▶ _TASK REQUIREMENTS_:
Your answer must be an exact copy of the data below.

▶ _SOURCE MATERIAL_:
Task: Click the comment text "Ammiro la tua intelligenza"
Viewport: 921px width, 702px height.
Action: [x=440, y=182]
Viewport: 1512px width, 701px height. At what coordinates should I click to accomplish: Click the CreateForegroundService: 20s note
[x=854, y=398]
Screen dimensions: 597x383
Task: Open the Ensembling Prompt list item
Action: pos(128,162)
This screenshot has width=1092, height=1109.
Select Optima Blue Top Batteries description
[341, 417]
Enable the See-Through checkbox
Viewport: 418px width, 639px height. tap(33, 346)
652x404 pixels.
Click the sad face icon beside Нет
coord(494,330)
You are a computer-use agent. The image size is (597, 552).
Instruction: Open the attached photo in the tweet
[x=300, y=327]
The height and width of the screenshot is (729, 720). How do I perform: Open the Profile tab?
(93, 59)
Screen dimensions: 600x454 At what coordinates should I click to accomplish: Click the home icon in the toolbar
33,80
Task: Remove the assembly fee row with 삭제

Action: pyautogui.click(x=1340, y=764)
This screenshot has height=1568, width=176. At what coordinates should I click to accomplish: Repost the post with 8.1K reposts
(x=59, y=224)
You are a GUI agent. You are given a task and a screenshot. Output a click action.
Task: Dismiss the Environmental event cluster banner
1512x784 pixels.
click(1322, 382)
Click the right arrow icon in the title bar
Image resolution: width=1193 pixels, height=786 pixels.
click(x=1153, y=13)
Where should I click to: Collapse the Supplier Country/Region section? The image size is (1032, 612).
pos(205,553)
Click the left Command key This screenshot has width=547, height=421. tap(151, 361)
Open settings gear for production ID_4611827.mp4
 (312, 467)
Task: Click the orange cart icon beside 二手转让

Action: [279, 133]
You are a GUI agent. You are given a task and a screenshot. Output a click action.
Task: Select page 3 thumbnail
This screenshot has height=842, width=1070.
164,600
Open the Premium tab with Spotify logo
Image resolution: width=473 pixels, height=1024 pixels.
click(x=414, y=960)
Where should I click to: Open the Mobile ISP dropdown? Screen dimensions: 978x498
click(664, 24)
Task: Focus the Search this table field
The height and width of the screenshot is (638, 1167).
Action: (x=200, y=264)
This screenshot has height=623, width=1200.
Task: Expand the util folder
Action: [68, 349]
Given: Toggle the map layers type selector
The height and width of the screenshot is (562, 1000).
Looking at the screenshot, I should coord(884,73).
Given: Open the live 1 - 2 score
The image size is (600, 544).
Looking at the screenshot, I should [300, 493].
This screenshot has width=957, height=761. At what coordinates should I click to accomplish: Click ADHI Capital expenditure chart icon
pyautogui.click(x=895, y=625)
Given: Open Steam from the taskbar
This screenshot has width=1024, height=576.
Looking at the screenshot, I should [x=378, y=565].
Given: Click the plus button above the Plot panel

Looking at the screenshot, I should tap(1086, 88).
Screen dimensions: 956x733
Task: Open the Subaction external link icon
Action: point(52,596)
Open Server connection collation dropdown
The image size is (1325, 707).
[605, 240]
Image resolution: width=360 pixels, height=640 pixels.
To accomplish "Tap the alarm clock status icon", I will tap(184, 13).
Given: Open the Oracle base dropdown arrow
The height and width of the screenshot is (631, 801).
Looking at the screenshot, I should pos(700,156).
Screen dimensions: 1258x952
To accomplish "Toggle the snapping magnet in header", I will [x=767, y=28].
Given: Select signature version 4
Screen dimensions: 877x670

▶ _RESPONSE FOR THIS EXERCISE_:
Task: Click the comment text "Ammiro la tua intelligenza"
Viewport: 921px width, 702px height.
Action: [x=440, y=182]
Viewport: 1512px width, 701px height. At what coordinates should I click to accomplish: Click the CreateForegroundService: 20s note
[x=854, y=398]
Screen dimensions: 597x383
Task: Open the Ensembling Prompt list item
Action: pos(128,162)
This screenshot has width=1092, height=1109.
Select Optima Blue Top Batteries description
[341, 417]
Enable the See-Through checkbox
Viewport: 418px width, 639px height. tap(33, 346)
652x404 pixels.
Click the sad face icon beside Нет
coord(494,330)
You are a computer-use agent. The image size is (597, 552).
Instruction: Open the attached photo in the tweet
[x=300, y=327]
The height and width of the screenshot is (729, 720). How do I perform: Open the Profile tab?
(93, 59)
Screen dimensions: 600x454 At what coordinates should I click to accomplish: Click the home icon in the toolbar
33,80
Task: Remove the assembly fee row with 삭제

Action: pyautogui.click(x=1340, y=764)
This screenshot has height=1568, width=176. At what coordinates should I click to accomplish: Repost the post with 8.1K reposts
(x=59, y=224)
You are a GUI agent. You are given a task and a screenshot. Output a click action.
Task: Dismiss the Environmental event cluster banner
1512x784 pixels.
click(1322, 382)
Click the right arrow icon in the title bar
Image resolution: width=1193 pixels, height=786 pixels.
click(x=1153, y=13)
Where should I click to: Collapse the Supplier Country/Region section? The image size is (1032, 612).
pos(205,553)
Click the left Command key This screenshot has width=547, height=421. tap(151, 361)
Open settings gear for production ID_4611827.mp4
 (312, 467)
Task: Click the orange cart icon beside 二手转让

Action: [279, 133]
You are a GUI agent. You are given a task and a screenshot. Output a click action.
Task: Select page 3 thumbnail
This screenshot has height=842, width=1070.
164,600
Open the Premium tab with Spotify logo
Image resolution: width=473 pixels, height=1024 pixels.
click(x=414, y=960)
Where should I click to: Open the Mobile ISP dropdown? Screen dimensions: 978x498
click(664, 24)
Task: Focus the Search this table field
The height and width of the screenshot is (638, 1167).
Action: (x=200, y=264)
This screenshot has height=623, width=1200.
Task: Expand the util folder
Action: [68, 349]
Given: Toggle the map layers type selector
The height and width of the screenshot is (562, 1000).
Looking at the screenshot, I should coord(884,73).
Given: Open the live 1 - 2 score
The image size is (600, 544).
Looking at the screenshot, I should [300, 493].
This screenshot has width=957, height=761. At what coordinates should I click to accomplish: Click ADHI Capital expenditure chart icon
pyautogui.click(x=895, y=625)
Given: Open Steam from the taskbar
This screenshot has width=1024, height=576.
Looking at the screenshot, I should [x=378, y=565].
Given: Click the plus button above the Plot panel

Looking at the screenshot, I should tap(1086, 88).
Screen dimensions: 956x733
Task: Open the Subaction external link icon
Action: point(52,596)
Open Server connection collation dropdown
The image size is (1325, 707).
[605, 240]
Image resolution: width=360 pixels, height=640 pixels.
To accomplish "Tap the alarm clock status icon", I will tap(184, 13).
Given: Open the Oracle base dropdown arrow
The height and width of the screenshot is (631, 801).
Looking at the screenshot, I should pos(700,156).
Screen dimensions: 1258x952
To accomplish "Toggle the snapping magnet in header", I will [x=767, y=28].
Given: Select signature version 4
Screen dimensions: 877x670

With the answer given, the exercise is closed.